**GIVEN DATA**
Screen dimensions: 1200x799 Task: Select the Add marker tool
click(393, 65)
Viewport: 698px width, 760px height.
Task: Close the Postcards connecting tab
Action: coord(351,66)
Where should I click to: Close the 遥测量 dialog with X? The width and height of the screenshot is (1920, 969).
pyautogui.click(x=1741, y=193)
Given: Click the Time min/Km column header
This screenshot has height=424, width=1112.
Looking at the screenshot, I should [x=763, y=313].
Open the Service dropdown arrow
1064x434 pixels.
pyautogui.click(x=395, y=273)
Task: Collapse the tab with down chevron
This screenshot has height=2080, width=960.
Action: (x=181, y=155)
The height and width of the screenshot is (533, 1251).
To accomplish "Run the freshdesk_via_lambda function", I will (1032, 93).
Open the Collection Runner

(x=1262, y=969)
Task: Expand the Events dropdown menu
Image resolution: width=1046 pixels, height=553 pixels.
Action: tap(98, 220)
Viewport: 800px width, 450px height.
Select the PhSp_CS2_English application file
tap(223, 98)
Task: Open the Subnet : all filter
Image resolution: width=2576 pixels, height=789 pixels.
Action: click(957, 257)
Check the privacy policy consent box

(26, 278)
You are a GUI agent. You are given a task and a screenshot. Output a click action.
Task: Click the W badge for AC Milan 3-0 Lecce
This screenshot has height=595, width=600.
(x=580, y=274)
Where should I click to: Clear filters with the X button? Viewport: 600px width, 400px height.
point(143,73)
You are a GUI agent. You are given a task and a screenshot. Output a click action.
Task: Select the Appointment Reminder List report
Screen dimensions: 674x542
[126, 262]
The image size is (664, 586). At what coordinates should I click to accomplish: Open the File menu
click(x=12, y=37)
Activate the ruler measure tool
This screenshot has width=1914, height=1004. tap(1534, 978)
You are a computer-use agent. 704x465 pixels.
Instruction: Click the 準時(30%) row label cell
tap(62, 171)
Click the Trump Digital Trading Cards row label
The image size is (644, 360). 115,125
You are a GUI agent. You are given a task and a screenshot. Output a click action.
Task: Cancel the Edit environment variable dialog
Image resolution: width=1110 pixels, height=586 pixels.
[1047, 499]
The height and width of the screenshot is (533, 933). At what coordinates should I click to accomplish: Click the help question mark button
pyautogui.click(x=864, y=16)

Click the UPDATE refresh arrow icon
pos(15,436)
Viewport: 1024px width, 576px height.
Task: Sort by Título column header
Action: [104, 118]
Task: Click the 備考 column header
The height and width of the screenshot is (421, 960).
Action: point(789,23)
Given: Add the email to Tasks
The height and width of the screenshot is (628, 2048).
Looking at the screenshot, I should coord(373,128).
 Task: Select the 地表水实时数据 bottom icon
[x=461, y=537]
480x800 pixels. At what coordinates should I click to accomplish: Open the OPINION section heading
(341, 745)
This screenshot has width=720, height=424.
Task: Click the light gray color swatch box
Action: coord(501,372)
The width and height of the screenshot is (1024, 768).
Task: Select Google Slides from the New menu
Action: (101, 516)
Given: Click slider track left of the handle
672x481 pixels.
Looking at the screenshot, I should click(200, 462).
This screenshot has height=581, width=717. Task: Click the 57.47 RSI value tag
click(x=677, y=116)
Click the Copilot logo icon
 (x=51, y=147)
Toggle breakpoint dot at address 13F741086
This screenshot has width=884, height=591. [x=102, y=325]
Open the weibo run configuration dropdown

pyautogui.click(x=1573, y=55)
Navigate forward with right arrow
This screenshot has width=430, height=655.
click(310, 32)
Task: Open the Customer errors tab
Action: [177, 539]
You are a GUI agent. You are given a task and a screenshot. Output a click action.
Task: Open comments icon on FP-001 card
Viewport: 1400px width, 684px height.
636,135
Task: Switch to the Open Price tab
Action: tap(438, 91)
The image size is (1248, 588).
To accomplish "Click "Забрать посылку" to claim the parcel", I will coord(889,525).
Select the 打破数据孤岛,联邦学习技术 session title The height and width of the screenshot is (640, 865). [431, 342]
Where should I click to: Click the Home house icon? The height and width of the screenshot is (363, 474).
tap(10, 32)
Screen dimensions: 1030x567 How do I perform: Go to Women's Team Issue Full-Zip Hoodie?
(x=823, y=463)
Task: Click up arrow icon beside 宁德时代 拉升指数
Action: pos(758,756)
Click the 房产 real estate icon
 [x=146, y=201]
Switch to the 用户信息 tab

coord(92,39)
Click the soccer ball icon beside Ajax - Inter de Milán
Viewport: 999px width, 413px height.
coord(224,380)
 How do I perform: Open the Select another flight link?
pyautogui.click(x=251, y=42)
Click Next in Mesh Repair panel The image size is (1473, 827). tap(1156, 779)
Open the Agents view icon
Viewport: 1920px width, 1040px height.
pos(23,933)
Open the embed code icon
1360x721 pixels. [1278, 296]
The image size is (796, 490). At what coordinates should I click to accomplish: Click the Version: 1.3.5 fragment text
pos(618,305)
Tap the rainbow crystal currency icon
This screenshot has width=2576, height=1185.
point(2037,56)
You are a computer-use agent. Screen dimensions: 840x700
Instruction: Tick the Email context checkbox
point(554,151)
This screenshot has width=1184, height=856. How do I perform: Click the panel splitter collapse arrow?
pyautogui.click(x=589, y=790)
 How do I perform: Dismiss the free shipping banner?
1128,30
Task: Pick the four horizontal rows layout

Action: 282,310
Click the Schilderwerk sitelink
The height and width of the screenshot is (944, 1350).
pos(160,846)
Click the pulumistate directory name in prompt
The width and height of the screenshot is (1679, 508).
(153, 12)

**WORK ORDER**
Restate the records above exactly.

**SOLUTION TO THIS TASK**
Screen dimensions: 1200x799 Task: Select the Add marker tool
click(393, 65)
Viewport: 698px width, 760px height.
Task: Close the Postcards connecting tab
Action: coord(351,66)
Where should I click to: Close the 遥测量 dialog with X? The width and height of the screenshot is (1920, 969).
pyautogui.click(x=1741, y=193)
Given: Click the Time min/Km column header
This screenshot has height=424, width=1112.
Looking at the screenshot, I should [x=763, y=313].
Open the Service dropdown arrow
1064x434 pixels.
pyautogui.click(x=395, y=273)
Task: Collapse the tab with down chevron
This screenshot has height=2080, width=960.
Action: (x=181, y=155)
The height and width of the screenshot is (533, 1251).
To accomplish "Run the freshdesk_via_lambda function", I will (1032, 93).
Open the Collection Runner

(x=1262, y=969)
Task: Expand the Events dropdown menu
Image resolution: width=1046 pixels, height=553 pixels.
Action: tap(98, 220)
Viewport: 800px width, 450px height.
Select the PhSp_CS2_English application file
tap(223, 98)
Task: Open the Subnet : all filter
Image resolution: width=2576 pixels, height=789 pixels.
Action: click(957, 257)
Check the privacy policy consent box

(26, 278)
You are a GUI agent. You are given a task and a screenshot. Output a click action.
Task: Click the W badge for AC Milan 3-0 Lecce
This screenshot has height=595, width=600.
(x=580, y=274)
Where should I click to: Clear filters with the X button? Viewport: 600px width, 400px height.
point(143,73)
You are a GUI agent. You are given a task and a screenshot. Output a click action.
Task: Select the Appointment Reminder List report
Screen dimensions: 674x542
[126, 262]
The image size is (664, 586). At what coordinates should I click to accomplish: Open the File menu
click(x=12, y=37)
Activate the ruler measure tool
This screenshot has width=1914, height=1004. tap(1534, 978)
You are a computer-use agent. 704x465 pixels.
Instruction: Click the 準時(30%) row label cell
tap(62, 171)
Click the Trump Digital Trading Cards row label
The image size is (644, 360). 115,125
You are a GUI agent. You are given a task and a screenshot. Output a click action.
Task: Cancel the Edit environment variable dialog
Image resolution: width=1110 pixels, height=586 pixels.
[1047, 499]
The height and width of the screenshot is (533, 933). At what coordinates should I click to accomplish: Click the help question mark button
pyautogui.click(x=864, y=16)

Click the UPDATE refresh arrow icon
pos(15,436)
Viewport: 1024px width, 576px height.
Task: Sort by Título column header
Action: [104, 118]
Task: Click the 備考 column header
The height and width of the screenshot is (421, 960).
Action: point(789,23)
Given: Add the email to Tasks
The height and width of the screenshot is (628, 2048).
Looking at the screenshot, I should coord(373,128).
 Task: Select the 地表水实时数据 bottom icon
[x=461, y=537]
480x800 pixels. At what coordinates should I click to accomplish: Open the OPINION section heading
(341, 745)
This screenshot has width=720, height=424.
Task: Click the light gray color swatch box
Action: coord(501,372)
The width and height of the screenshot is (1024, 768).
Task: Select Google Slides from the New menu
Action: (101, 516)
Given: Click slider track left of the handle
672x481 pixels.
Looking at the screenshot, I should click(200, 462).
This screenshot has height=581, width=717. Task: Click the 57.47 RSI value tag
click(x=677, y=116)
Click the Copilot logo icon
 (x=51, y=147)
Toggle breakpoint dot at address 13F741086
This screenshot has width=884, height=591. [x=102, y=325]
Open the weibo run configuration dropdown

pyautogui.click(x=1573, y=55)
Navigate forward with right arrow
This screenshot has width=430, height=655.
click(310, 32)
Task: Open the Customer errors tab
Action: [177, 539]
You are a GUI agent. You are given a task and a screenshot. Output a click action.
Task: Open comments icon on FP-001 card
Viewport: 1400px width, 684px height.
636,135
Task: Switch to the Open Price tab
Action: tap(438, 91)
The image size is (1248, 588).
To accomplish "Click "Забрать посылку" to claim the parcel", I will coord(889,525).
Select the 打破数据孤岛,联邦学习技术 session title The height and width of the screenshot is (640, 865). [431, 342]
Where should I click to: Click the Home house icon? The height and width of the screenshot is (363, 474).
tap(10, 32)
Screen dimensions: 1030x567 How do I perform: Go to Women's Team Issue Full-Zip Hoodie?
(x=823, y=463)
Task: Click up arrow icon beside 宁德时代 拉升指数
Action: pos(758,756)
Click the 房产 real estate icon
 [x=146, y=201]
Switch to the 用户信息 tab

coord(92,39)
Click the soccer ball icon beside Ajax - Inter de Milán
Viewport: 999px width, 413px height.
coord(224,380)
 How do I perform: Open the Select another flight link?
pyautogui.click(x=251, y=42)
Click Next in Mesh Repair panel The image size is (1473, 827). tap(1156, 779)
Open the Agents view icon
Viewport: 1920px width, 1040px height.
pos(23,933)
Open the embed code icon
1360x721 pixels. [1278, 296]
The image size is (796, 490). At what coordinates should I click to accomplish: Click the Version: 1.3.5 fragment text
pos(618,305)
Tap the rainbow crystal currency icon
This screenshot has width=2576, height=1185.
point(2037,56)
You are a computer-use agent. Screen dimensions: 840x700
Instruction: Tick the Email context checkbox
point(554,151)
This screenshot has width=1184, height=856. How do I perform: Click the panel splitter collapse arrow?
pyautogui.click(x=589, y=790)
 How do I perform: Dismiss the free shipping banner?
1128,30
Task: Pick the four horizontal rows layout

Action: 282,310
Click the Schilderwerk sitelink
The height and width of the screenshot is (944, 1350).
pos(160,846)
Click the pulumistate directory name in prompt
The width and height of the screenshot is (1679, 508).
(153, 12)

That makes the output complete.